What do you remember most about shooting this show?
The horrible heat that forced me to stop filming in the middle of a scene – in order to wipe down the actors so they could continue!

Tell us about your relationship with Patrick Huard, who plays the main character.
Patrick and I developed a very effective M.O. I really believe in meetings of the mind on the set, and ours was a great encounter, artistically and personally. We tuned in very quickly and it felt like we were delving into unexplored territory with Ludovic’s character, which is the mark of a truly powerful collaboration between actor and director.

Did filming a series intended for binge-viewing on Club illico change your directorial approach?
Whether it’s for television, the web or the theatres, my job is to tell a story with my camera. Regardless of the medium. The only difference may be that theoretically, movie theatres have a captive audience that allows you to tell the story a bit differently.
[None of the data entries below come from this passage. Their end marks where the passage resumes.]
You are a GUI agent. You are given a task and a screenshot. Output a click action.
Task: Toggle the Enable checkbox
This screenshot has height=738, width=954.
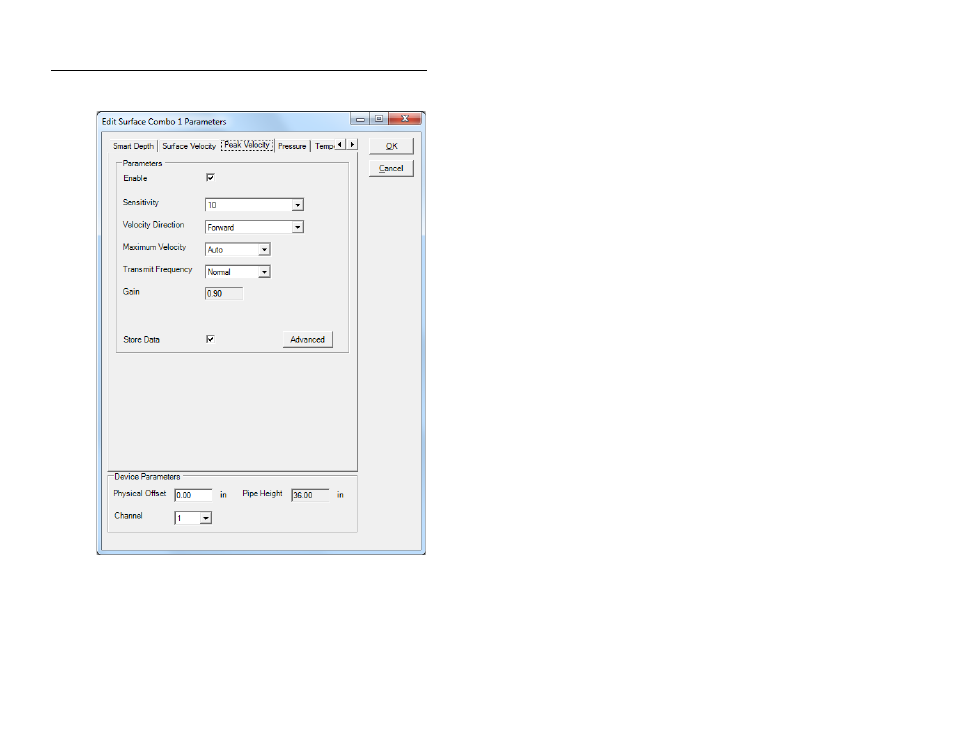[x=211, y=178]
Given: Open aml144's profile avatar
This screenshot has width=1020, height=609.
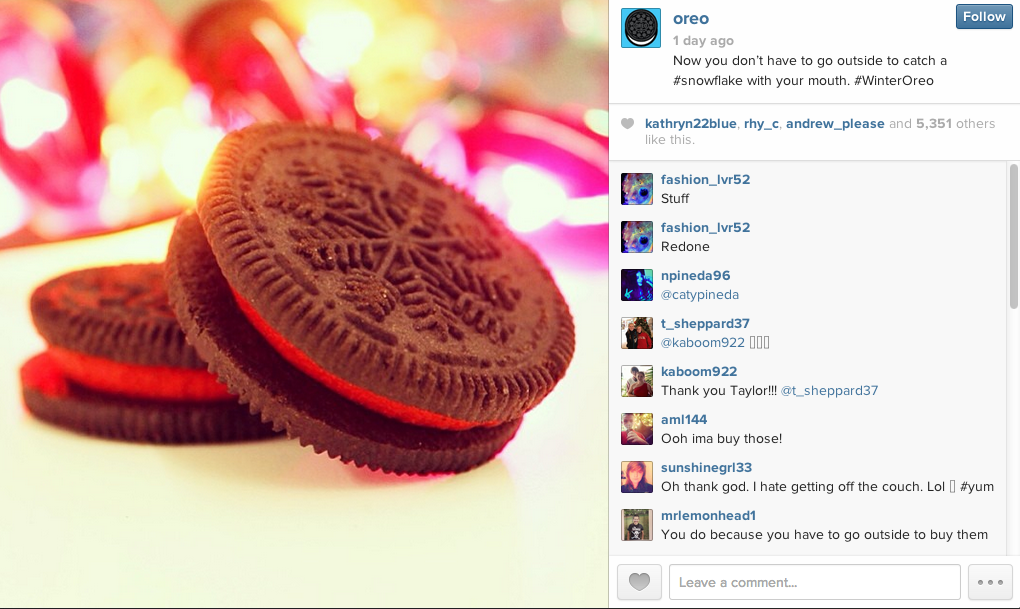Looking at the screenshot, I should tap(637, 429).
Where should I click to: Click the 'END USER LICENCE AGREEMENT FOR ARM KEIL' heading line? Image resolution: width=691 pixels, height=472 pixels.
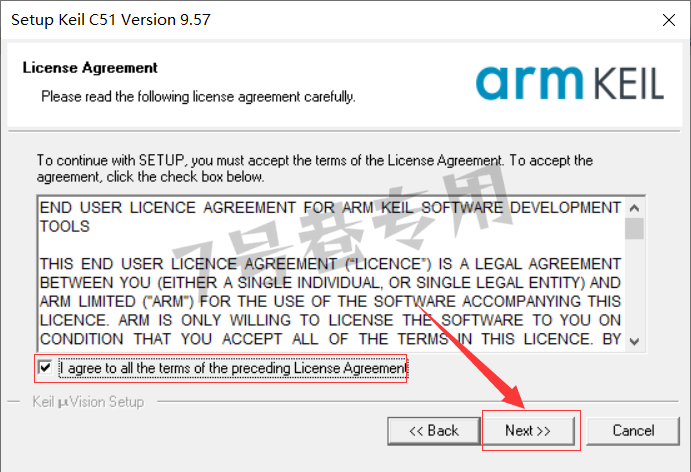point(331,217)
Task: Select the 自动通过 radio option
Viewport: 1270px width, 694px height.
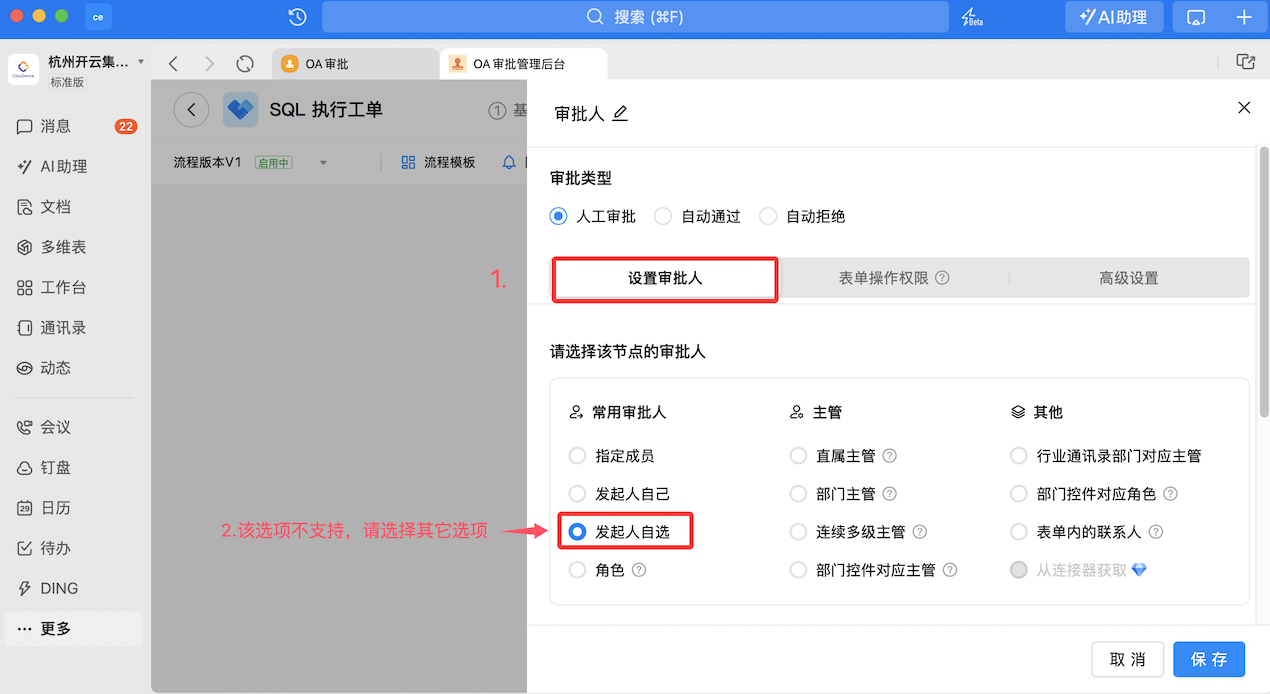Action: coord(662,216)
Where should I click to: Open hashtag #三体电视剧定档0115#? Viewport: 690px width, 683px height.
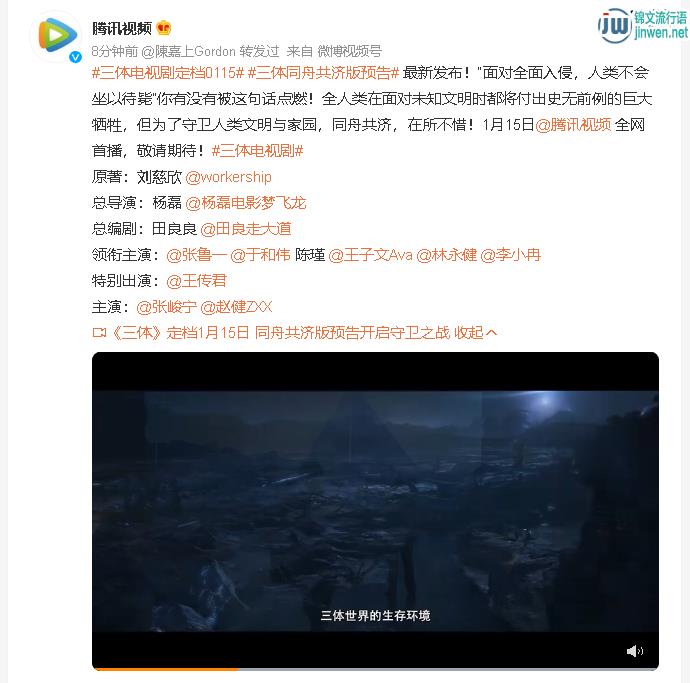click(168, 73)
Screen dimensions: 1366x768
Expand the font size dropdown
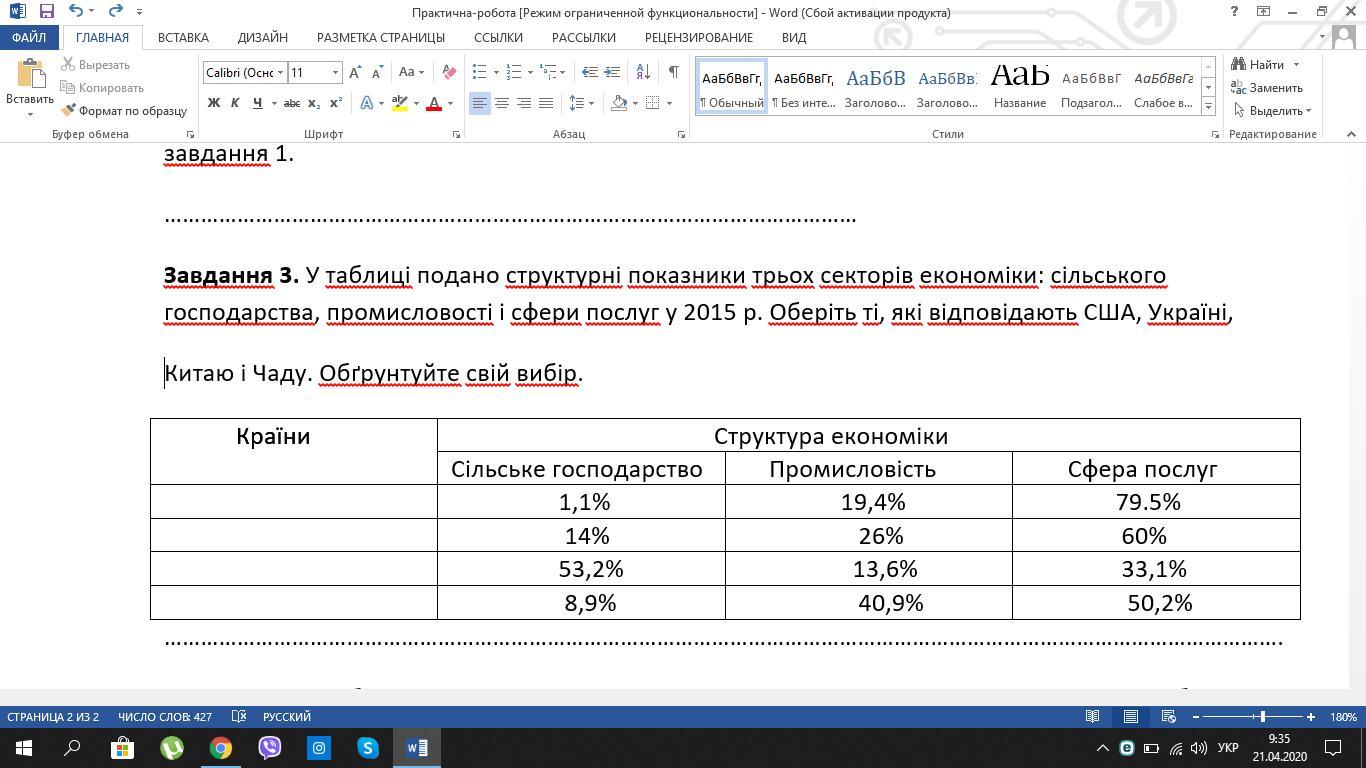coord(335,72)
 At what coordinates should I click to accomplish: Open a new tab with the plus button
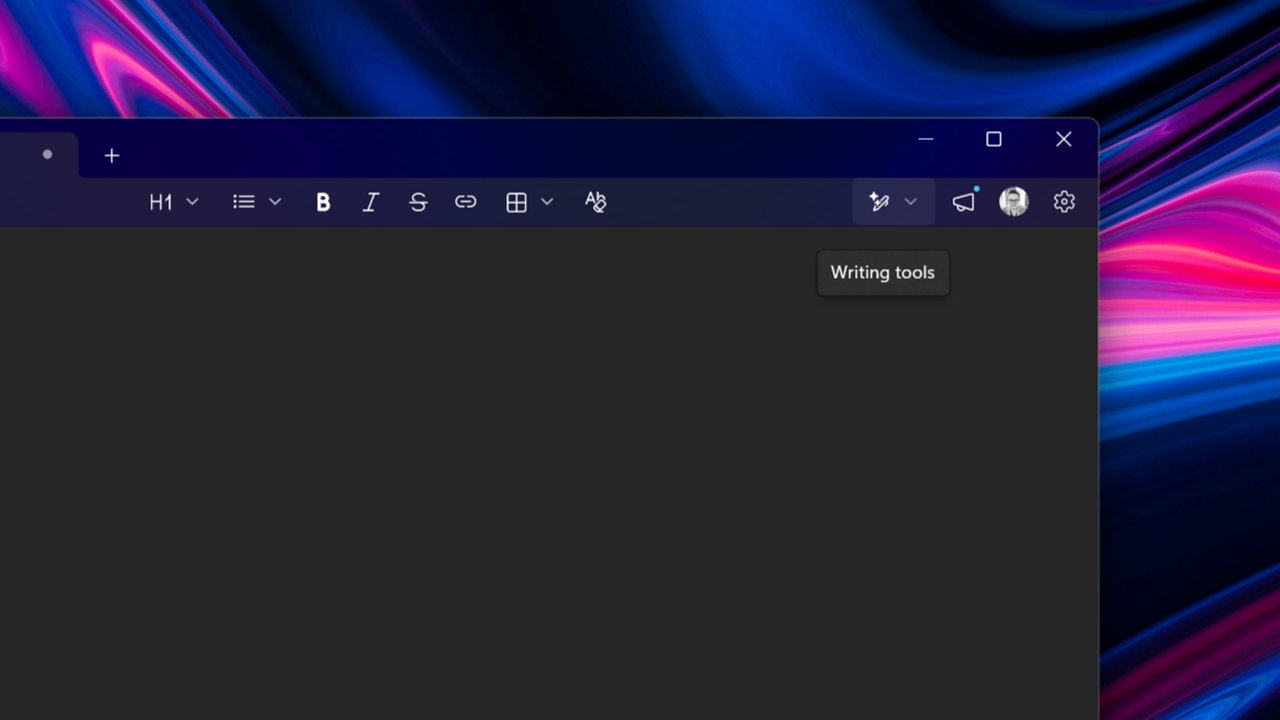pyautogui.click(x=111, y=155)
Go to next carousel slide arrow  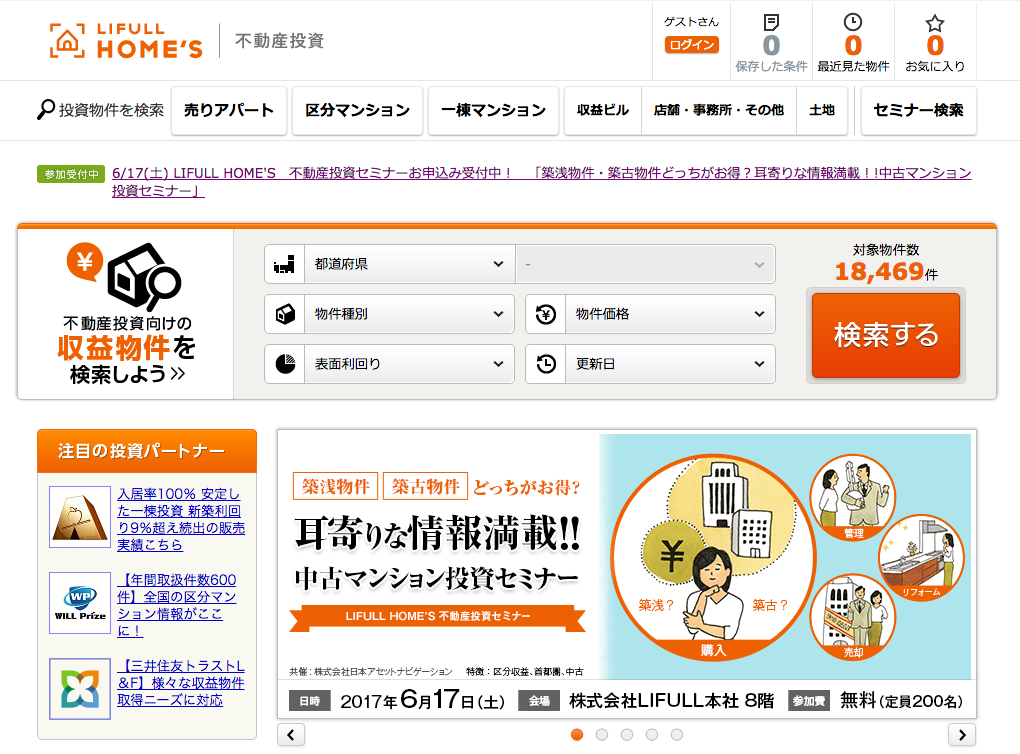tap(961, 735)
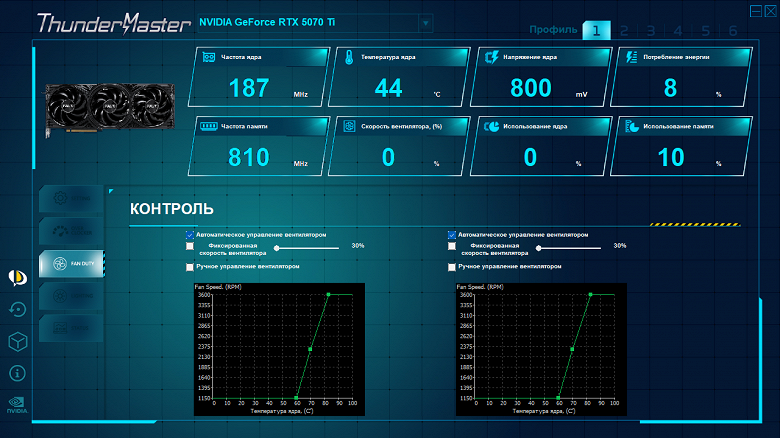Expand the GPU selection dropdown arrow
This screenshot has height=438, width=780.
[x=425, y=23]
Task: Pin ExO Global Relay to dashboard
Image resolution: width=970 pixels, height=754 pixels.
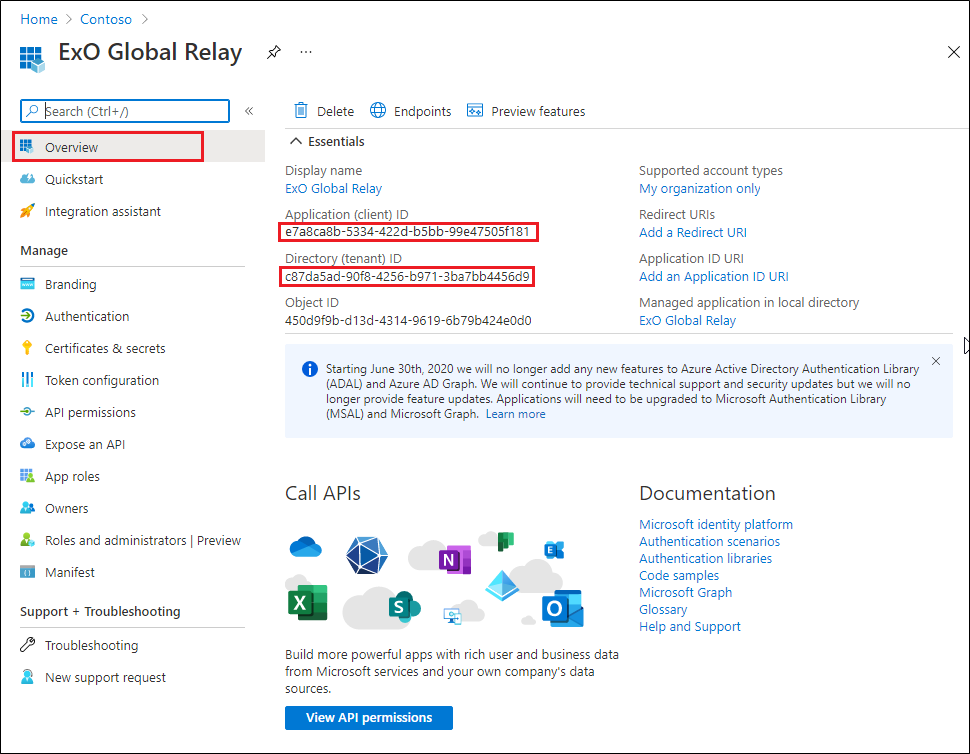Action: pyautogui.click(x=273, y=52)
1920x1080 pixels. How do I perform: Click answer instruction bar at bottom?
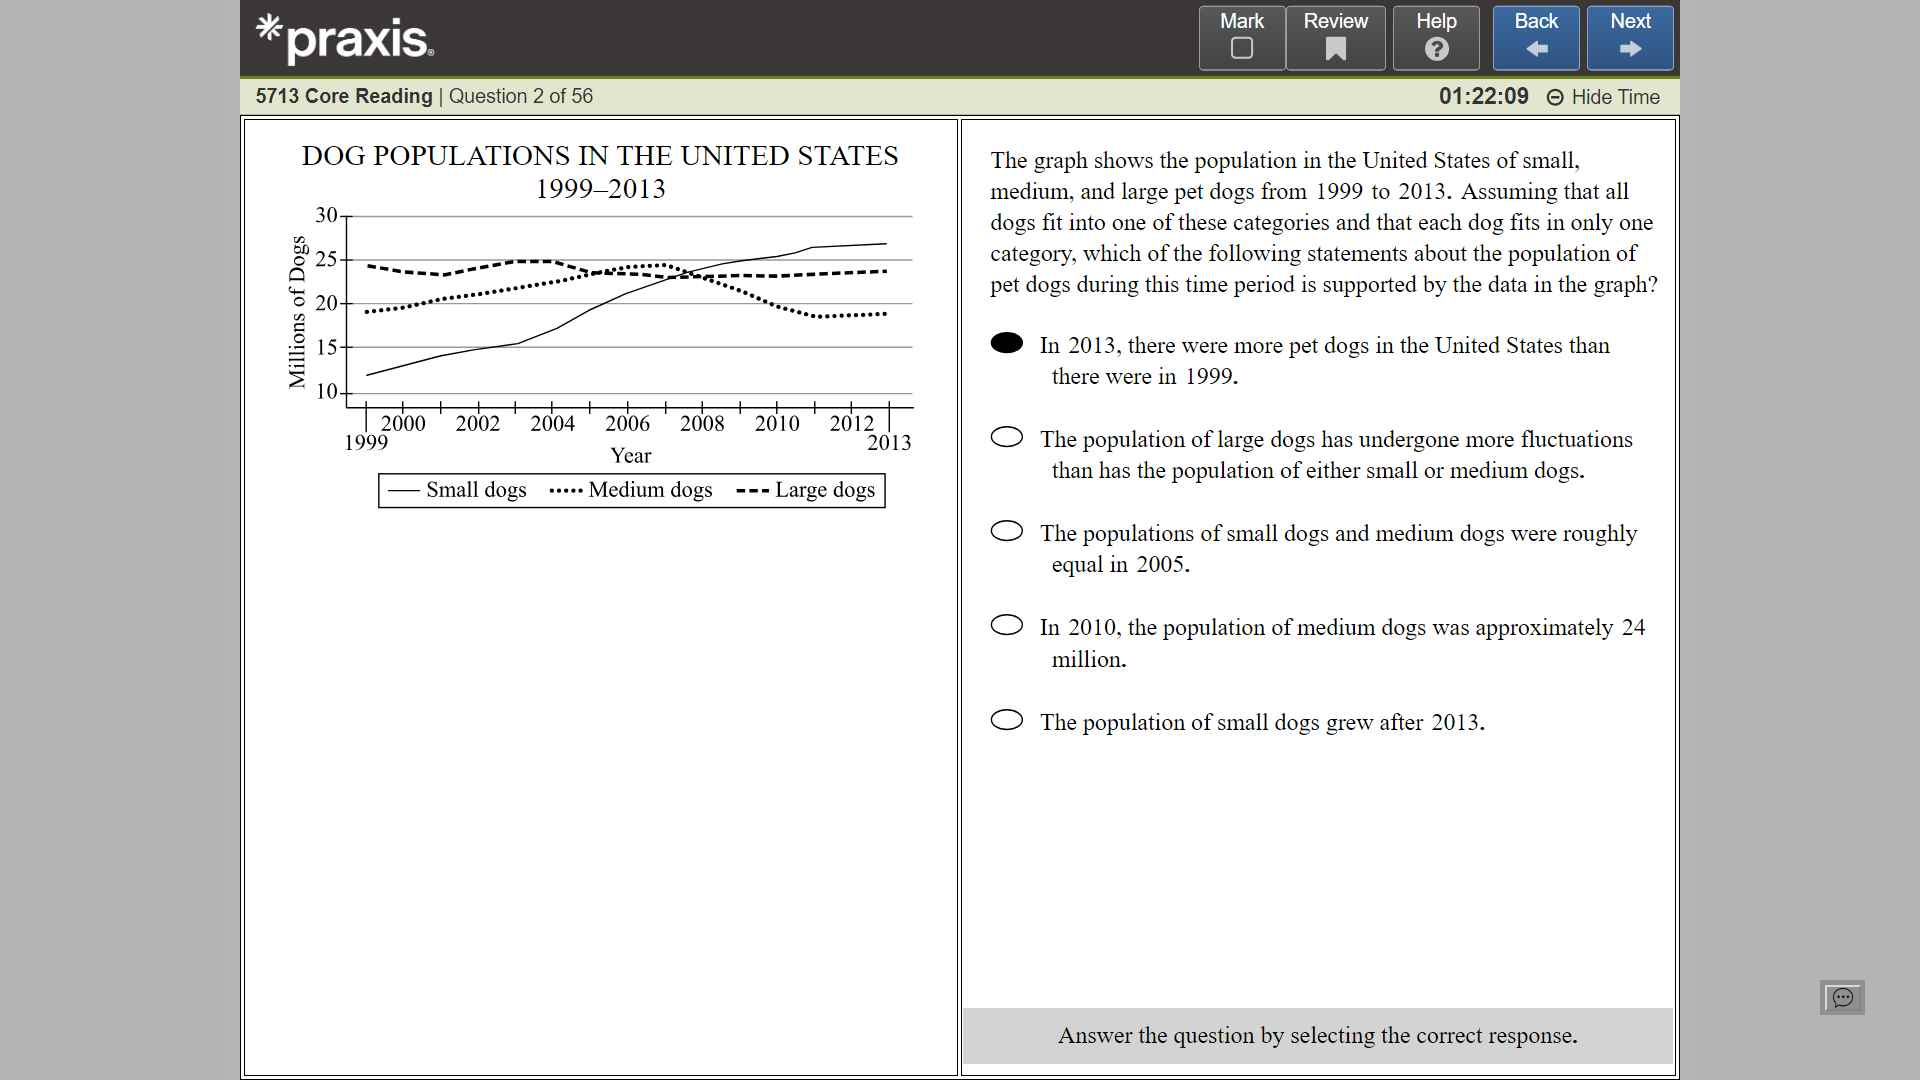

But this argument doesn’t really hold anymore, since most movies are now watched on multiple platforms.

What do you hope viewers at home will take away from the show?
We don’t make any judgements or give any easy answers about the operation of the justice system. We provide a window on the painful world of characters who have lost a loved one and have to cope with the grief. This leads to situations where the love between family members—in a family that was quite fractured—is renewed and brought back to the surface. So in the most terrible tragedies you can sometimes find an unexpected ray of light.